Exercise directions = From the line with "The image size is (1200, 850)." to the line with "Click the Spotlight magnifier icon in sidebar", retype every line exactly, including those two, and leave out the rest of the data below.

-------- Dataset --------

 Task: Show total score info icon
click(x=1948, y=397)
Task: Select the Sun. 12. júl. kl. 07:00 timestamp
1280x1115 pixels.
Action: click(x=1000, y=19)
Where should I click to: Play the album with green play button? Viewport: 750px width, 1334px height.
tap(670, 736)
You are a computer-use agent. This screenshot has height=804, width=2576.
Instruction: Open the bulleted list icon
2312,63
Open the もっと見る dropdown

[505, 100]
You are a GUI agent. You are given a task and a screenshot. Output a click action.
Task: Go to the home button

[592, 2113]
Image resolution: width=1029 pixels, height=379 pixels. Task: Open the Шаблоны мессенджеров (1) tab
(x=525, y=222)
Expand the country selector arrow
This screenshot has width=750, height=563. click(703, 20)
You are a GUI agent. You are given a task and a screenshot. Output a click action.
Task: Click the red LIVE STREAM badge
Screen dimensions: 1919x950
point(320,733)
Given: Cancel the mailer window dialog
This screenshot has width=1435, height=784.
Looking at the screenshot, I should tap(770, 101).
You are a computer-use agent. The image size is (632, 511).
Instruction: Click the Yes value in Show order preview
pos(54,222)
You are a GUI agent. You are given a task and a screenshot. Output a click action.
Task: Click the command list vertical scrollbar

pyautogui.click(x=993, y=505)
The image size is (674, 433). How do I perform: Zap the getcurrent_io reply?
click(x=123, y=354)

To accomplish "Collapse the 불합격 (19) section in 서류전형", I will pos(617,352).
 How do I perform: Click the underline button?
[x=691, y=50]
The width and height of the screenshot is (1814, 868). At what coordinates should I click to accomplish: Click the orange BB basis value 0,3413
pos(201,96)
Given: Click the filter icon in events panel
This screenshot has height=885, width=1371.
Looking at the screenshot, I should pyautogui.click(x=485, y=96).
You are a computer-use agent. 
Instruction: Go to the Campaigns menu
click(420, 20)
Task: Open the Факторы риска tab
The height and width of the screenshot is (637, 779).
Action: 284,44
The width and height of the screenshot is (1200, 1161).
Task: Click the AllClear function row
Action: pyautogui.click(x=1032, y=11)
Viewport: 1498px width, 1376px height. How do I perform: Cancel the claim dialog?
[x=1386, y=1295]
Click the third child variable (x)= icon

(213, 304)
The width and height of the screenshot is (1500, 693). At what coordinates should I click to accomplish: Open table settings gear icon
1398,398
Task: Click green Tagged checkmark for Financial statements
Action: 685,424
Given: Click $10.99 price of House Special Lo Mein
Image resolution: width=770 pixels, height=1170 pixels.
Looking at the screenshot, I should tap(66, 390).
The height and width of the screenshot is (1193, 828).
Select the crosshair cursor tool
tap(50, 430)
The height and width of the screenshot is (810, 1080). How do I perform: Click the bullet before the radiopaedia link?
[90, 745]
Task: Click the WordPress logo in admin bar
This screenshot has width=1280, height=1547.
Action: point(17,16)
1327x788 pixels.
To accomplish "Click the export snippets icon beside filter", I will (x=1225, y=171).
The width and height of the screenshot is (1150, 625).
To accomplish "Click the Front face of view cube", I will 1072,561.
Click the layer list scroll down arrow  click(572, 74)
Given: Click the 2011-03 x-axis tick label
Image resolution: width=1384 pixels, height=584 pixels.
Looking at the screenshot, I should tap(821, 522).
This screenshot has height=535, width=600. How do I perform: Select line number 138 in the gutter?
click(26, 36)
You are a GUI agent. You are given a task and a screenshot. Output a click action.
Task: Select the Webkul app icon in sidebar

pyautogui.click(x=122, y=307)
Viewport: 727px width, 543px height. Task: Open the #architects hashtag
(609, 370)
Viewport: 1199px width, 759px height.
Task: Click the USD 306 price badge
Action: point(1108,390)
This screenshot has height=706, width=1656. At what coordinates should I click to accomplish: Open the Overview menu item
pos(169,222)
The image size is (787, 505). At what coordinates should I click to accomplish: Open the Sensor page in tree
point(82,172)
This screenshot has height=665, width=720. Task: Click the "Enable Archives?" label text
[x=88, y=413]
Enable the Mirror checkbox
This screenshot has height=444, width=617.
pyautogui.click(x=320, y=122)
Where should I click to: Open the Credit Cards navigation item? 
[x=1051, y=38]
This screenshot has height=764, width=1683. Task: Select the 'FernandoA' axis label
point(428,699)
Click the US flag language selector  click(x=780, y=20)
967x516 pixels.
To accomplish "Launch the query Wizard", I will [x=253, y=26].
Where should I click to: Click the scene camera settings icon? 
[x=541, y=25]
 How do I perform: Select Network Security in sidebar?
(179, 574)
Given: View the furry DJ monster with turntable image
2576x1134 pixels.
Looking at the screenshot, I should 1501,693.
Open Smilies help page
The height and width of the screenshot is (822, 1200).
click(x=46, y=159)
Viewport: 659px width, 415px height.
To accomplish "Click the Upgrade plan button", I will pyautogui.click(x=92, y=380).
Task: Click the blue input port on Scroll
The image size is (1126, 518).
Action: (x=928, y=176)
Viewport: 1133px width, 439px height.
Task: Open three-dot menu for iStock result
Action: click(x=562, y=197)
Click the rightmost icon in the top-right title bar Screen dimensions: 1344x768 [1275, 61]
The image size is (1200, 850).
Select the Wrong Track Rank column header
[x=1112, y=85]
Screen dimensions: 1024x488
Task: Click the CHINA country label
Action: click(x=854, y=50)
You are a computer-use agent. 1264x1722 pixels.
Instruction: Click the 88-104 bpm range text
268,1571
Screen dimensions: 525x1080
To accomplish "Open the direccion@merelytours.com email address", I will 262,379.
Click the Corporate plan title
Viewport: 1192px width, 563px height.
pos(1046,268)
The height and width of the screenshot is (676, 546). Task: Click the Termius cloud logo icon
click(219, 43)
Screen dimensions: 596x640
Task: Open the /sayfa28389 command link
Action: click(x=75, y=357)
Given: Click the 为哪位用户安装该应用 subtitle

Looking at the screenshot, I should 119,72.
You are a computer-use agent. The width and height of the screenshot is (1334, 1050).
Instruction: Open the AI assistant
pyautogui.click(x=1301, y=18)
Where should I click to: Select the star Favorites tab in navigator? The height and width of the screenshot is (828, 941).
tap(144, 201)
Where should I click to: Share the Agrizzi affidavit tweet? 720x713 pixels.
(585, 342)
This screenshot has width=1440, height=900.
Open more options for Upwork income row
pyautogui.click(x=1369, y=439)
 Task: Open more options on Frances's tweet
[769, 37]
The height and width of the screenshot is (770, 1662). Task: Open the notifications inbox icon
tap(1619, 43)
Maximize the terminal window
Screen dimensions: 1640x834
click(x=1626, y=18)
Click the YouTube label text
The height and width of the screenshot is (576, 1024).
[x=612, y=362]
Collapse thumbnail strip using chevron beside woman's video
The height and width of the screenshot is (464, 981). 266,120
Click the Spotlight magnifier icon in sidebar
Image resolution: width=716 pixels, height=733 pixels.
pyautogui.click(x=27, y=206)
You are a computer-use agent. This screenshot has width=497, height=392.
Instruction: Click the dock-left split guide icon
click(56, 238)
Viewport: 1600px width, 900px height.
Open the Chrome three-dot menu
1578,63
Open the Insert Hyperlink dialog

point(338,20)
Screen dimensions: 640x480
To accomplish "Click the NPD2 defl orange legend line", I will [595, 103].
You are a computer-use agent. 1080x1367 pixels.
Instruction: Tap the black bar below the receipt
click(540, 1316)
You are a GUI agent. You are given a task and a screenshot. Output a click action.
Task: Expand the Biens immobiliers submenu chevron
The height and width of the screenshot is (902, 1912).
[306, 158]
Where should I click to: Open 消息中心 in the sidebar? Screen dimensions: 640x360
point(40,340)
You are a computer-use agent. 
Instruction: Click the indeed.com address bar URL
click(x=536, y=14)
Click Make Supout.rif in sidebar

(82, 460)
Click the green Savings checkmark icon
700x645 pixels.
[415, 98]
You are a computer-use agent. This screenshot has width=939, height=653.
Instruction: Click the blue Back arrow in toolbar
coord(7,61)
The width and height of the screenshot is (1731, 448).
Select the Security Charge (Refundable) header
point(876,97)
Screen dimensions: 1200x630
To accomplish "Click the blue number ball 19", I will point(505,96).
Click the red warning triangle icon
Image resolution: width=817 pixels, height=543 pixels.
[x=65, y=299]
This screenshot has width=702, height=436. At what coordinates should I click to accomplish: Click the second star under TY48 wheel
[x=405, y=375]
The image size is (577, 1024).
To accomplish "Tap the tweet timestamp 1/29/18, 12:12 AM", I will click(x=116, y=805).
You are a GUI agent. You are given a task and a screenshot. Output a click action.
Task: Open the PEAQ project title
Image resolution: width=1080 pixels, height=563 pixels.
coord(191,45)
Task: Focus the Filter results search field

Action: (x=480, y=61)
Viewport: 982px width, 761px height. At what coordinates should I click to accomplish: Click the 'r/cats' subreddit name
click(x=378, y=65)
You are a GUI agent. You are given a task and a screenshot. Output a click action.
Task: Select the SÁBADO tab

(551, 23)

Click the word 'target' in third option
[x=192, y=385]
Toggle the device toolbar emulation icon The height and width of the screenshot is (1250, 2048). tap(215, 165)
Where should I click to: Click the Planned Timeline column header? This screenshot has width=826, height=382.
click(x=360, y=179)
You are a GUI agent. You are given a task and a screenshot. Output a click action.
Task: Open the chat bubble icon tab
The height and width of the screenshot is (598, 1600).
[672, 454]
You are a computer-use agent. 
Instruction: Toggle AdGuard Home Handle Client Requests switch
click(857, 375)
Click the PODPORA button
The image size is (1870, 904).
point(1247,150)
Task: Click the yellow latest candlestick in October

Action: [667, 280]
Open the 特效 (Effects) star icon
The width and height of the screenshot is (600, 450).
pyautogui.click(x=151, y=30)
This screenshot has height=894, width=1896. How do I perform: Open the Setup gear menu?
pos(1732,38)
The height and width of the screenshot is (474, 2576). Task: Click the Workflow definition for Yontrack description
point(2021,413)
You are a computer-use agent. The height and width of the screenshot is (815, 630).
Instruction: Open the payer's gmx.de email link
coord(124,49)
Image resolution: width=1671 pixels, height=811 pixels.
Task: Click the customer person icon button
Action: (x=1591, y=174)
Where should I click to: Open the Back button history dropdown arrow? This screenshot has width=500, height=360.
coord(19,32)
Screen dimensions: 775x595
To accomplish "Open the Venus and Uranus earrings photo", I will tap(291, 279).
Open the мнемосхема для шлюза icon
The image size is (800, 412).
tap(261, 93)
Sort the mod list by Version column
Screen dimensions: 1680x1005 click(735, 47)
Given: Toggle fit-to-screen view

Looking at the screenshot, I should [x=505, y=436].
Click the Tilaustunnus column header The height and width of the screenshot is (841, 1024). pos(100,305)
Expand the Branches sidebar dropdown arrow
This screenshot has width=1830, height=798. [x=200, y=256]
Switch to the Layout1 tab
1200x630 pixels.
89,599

--------

Your response =
The image size is (1200, 850).
Select the Wrong Track Rank column header
[x=1112, y=85]
Screen dimensions: 1024x488
Task: Click the CHINA country label
Action: click(x=854, y=50)
You are a computer-use agent. 1264x1722 pixels.
Instruction: Click the 88-104 bpm range text
268,1571
Screen dimensions: 525x1080
To accomplish "Open the direccion@merelytours.com email address", I will 262,379.
Click the Corporate plan title
Viewport: 1192px width, 563px height.
pos(1046,268)
The height and width of the screenshot is (676, 546). Task: Click the Termius cloud logo icon
click(219, 43)
Screen dimensions: 596x640
Task: Open the /sayfa28389 command link
Action: click(x=75, y=357)
Given: Click the 为哪位用户安装该应用 subtitle

Looking at the screenshot, I should 119,72.
You are a computer-use agent. The width and height of the screenshot is (1334, 1050).
Instruction: Open the AI assistant
pyautogui.click(x=1301, y=18)
Where should I click to: Select the star Favorites tab in navigator? The height and width of the screenshot is (828, 941).
tap(144, 201)
Where should I click to: Share the Agrizzi affidavit tweet? 720x713 pixels.
(585, 342)
This screenshot has width=1440, height=900.
Open more options for Upwork income row
pyautogui.click(x=1369, y=439)
 Task: Open more options on Frances's tweet
[769, 37]
The height and width of the screenshot is (770, 1662). Task: Open the notifications inbox icon
tap(1619, 43)
Maximize the terminal window
Screen dimensions: 1640x834
click(x=1626, y=18)
Click the YouTube label text
The height and width of the screenshot is (576, 1024).
[x=612, y=362]
Collapse thumbnail strip using chevron beside woman's video
The height and width of the screenshot is (464, 981). 266,120
Click the Spotlight magnifier icon in sidebar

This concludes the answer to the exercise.